STS attended all activities of the USEPA protocols in person with the exception of three
audit filter weighings. Two Laboratories in question did not pass the initial probe audit
filter portion of the test and were required to redo that portion of the proficiency test. A
third laboratory found difficulty with the local customs and postal authorities and the filter
did not arrive at the laboratory until after STS had left the country. All activities of the
redo, including the opening, initial, intermediate and final weighings were observed via a
Microsoft Teams connection.
One laboratory had the unfortunate experience of losing their sample stove. It was
explained to STS that stoves undergoing or having undergone certification have
identifiers to keep them stored indefinitely. Other stoves without those identifiers are
removed on a regular basis. Unfortunately, their proficiency test stove did not have the
proper identifiers and was removed and sent for disposal. This was discovered shortly
before STS was to arrive and a new stove could not be procured in time. Another
laboratory shipped their stove before STS arrived and STS was able to find the security
labels intact and removed them in time for the test.

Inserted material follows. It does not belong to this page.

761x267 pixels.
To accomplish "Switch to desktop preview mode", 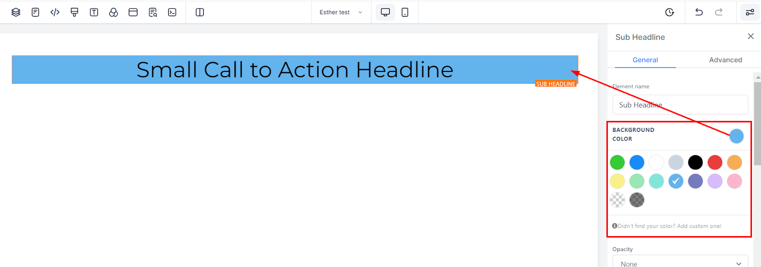I will pyautogui.click(x=385, y=12).
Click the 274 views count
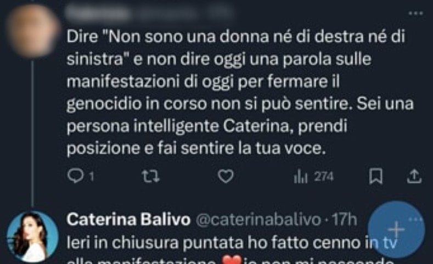433x264 pixels. (x=324, y=177)
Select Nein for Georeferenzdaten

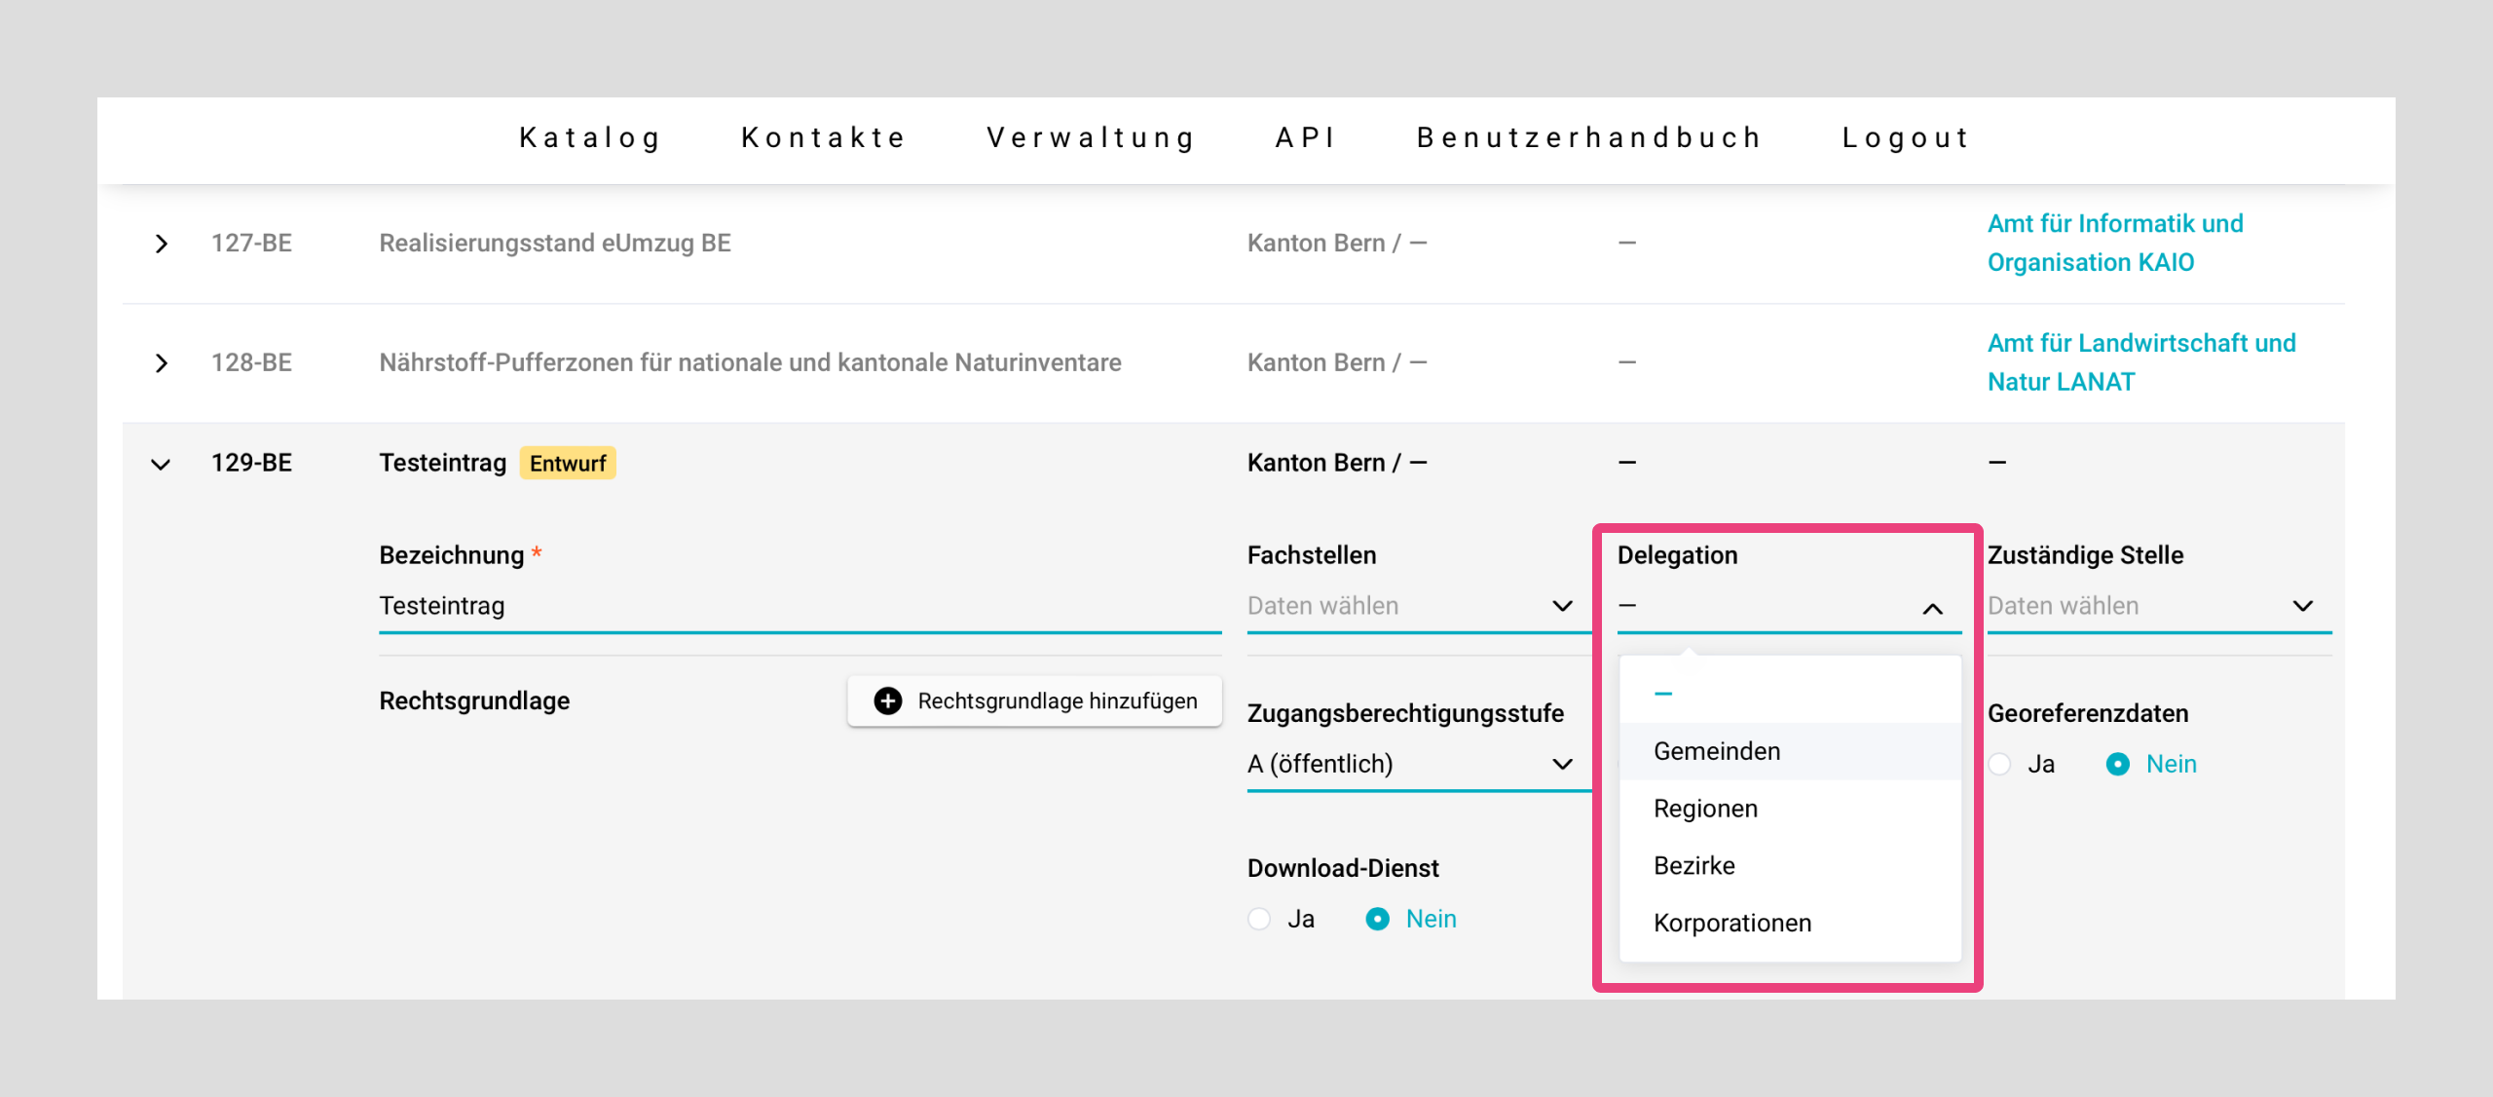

The Laboratories are de-identified by a color code. STS retains the actual data under
the laboratory name for records kept at STS company offices. The color-coded final
results can be found in Table 1.
At all of the participating Laboratories, STS inspected the wood stoves, the mixing and
sampling ductwork, the external sensors, the sampling trains, and the recovery areas to
ensure they met the standards in ASTM 2515 and ASTM 2779. STS utilized a checklist
that was developed from requirements found in ASTM 2515 and ASTM 2779.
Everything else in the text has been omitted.